Intensify and elevate your practice, broadening the horizons of your pleasure;
But if pleasure and Emptiness are not identified,
Profitlessly you stray from the path of Tantra:
Apprehend the intrinsic unity of pleasure and Emptiness.
Guard the samaya of Guru and Dakini like your eyes;
In various skillful ways enjoy the five sacred substances;
Practice to perfection the skill of retaining your seed-essence;
Be attentive to obstacles and hostile powers;
If the samaya is impaired strive to restore it.
About the body: do not let it slip into old habits
Or you will become like ordinary men and women;
With the confidence of the deity, meditate charged with power
And inform your focal points of energy as a principal and his circle of deities.

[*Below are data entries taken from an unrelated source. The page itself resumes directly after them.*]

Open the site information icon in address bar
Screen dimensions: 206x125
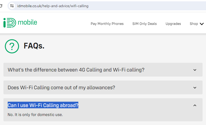[12, 6]
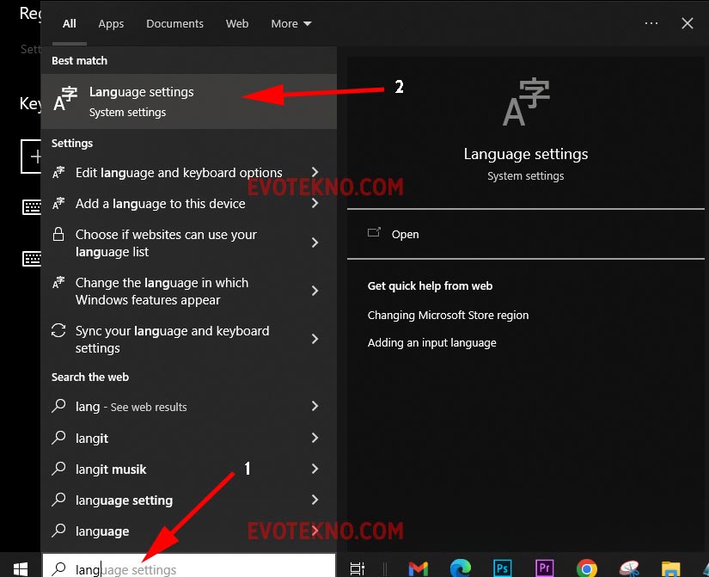Expand 'Edit language and keyboard options' arrow

click(315, 173)
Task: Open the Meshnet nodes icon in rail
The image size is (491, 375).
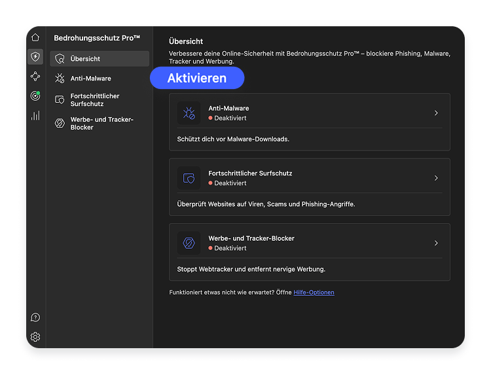Action: coord(35,77)
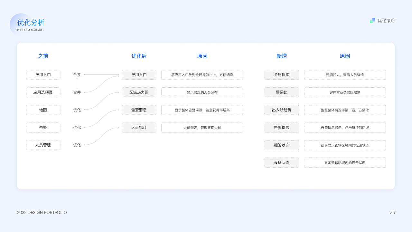Click the 应用选项页 box
The height and width of the screenshot is (232, 412).
point(43,92)
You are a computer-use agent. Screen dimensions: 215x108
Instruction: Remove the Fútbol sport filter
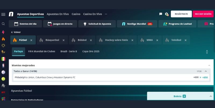(31, 40)
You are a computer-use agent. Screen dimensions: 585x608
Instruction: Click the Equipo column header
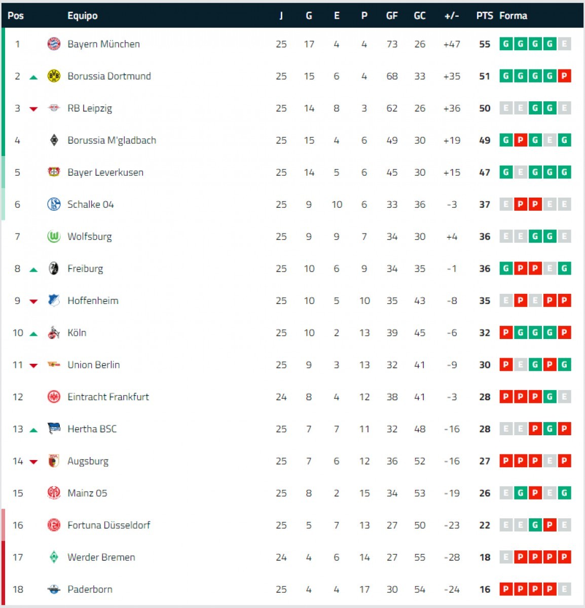(x=83, y=16)
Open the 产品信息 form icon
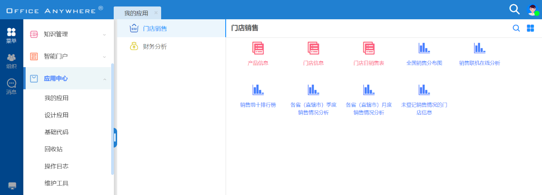542x195 pixels. coord(258,48)
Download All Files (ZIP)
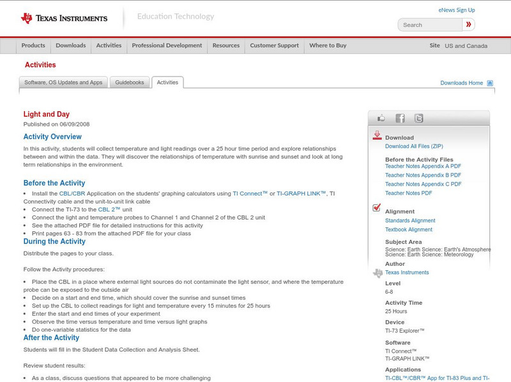 click(413, 144)
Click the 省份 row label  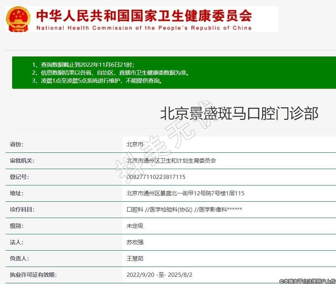click(x=17, y=144)
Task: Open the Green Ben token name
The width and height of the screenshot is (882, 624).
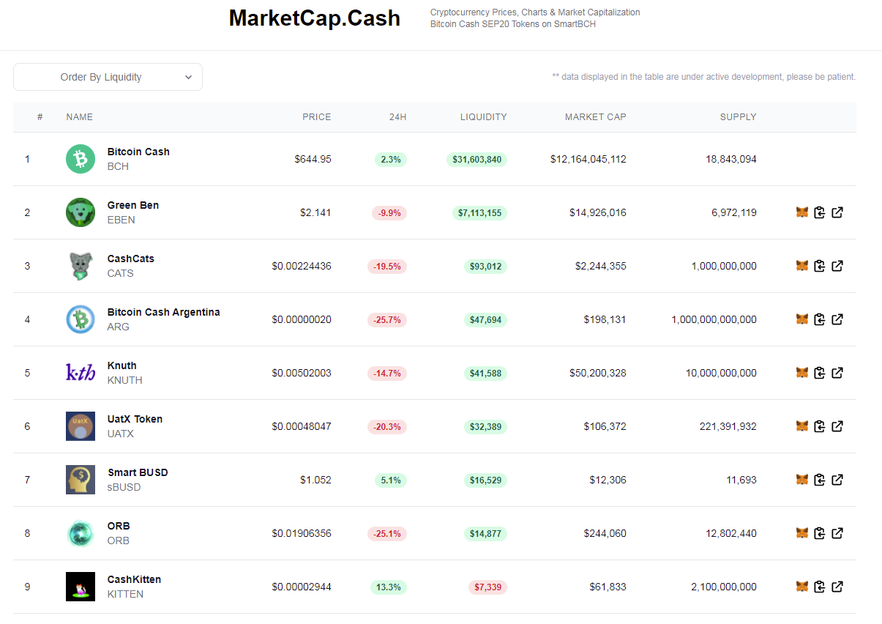Action: [x=133, y=205]
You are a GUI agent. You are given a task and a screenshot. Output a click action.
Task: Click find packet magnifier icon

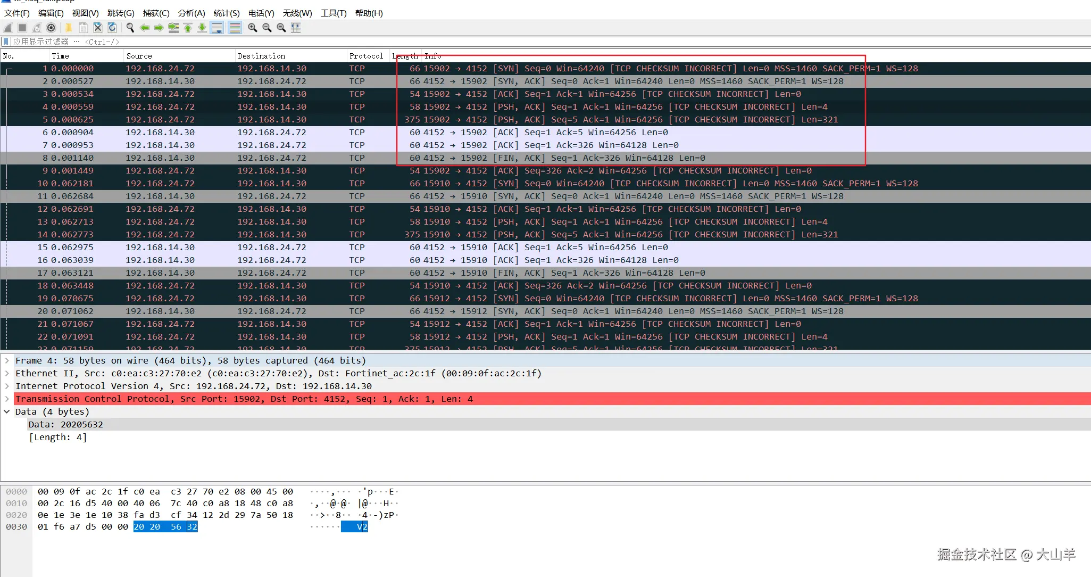pos(130,28)
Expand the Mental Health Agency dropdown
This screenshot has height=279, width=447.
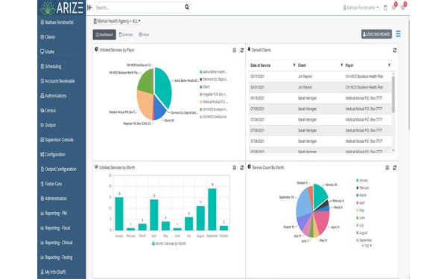117,21
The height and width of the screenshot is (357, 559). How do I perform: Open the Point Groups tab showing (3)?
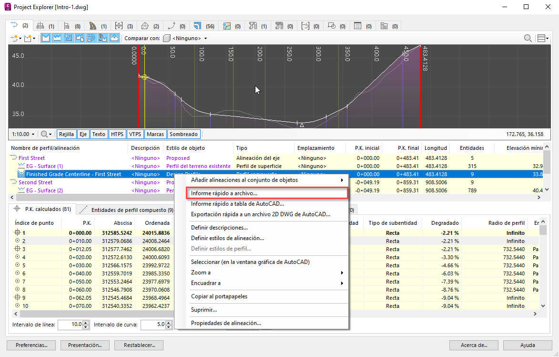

About speech: concentrate upon mantra and energy flows –
Without energy control your sexual activity is fornication;
Properly execute the exercises of ‘drawing up’ and ‘saturating’
And with the nails of your imagination apply an hermetic seal.
About mind: identify the conditioned mind with seed-essence itself;
If seed-essence is lost in actuality
The karma of slaying a Buddha is incurred;
At all costs gain self-control.
Absorb yourself intently in the experience of desire,
For without it the mysteries have no meaning;
Desire as pure pleasure is the goal fulfilled.
Preserve constant cognition of the primal purity of experience;
Protect the samaya like your body and life,
For if it is broken there is no authority to restore it.
The foregoing is advice upon meditation practice.
All you initiates into the tantric mysteries
Should bury your ambition and conceit in a pit,
Pour your sanctimony and pride into a river,
Bum your obsessive lust and infatuation in fire,
Cast your selfish aggression and perverse behavior on the wind,
And dissolve your shamelessness and deceitful lies in space.
Protect your secret sexual practices from prying eyes;
Do not be loose with your sexual organs, bind them fast;
Do not flaunt your signs of success;
Rely upon the Yidam deity as the indivisible three roots;
Maintain regular torma offerings and ganachakra feast rites;
Preserve the seed of kindness for the sake of other beings;
Do not break the flow of formless benediction.
The foregoing is general instruction upon Action.
With that understanding fixed in your heart, O Siddhi,
You and I are essentially one,
And through emanation we will give purpose to beings of the future.
(Fruition and Buddhahood, pp.155-7); The biography of Yeshe Tsogyel (Bod kyi jo mo ye shes mTsho rgyal gyi mdzad tshul rnam par thar pa gab pa mngon byung gyud mangs dri za’i glu ‘phreng), a revealed text (terma) attributed originally to Gyelwa Jangchub and Namkhai Nyingpo and revealed by Taksham Nuden Dorje; translated by Keith Dowman and Choepel Namgyel.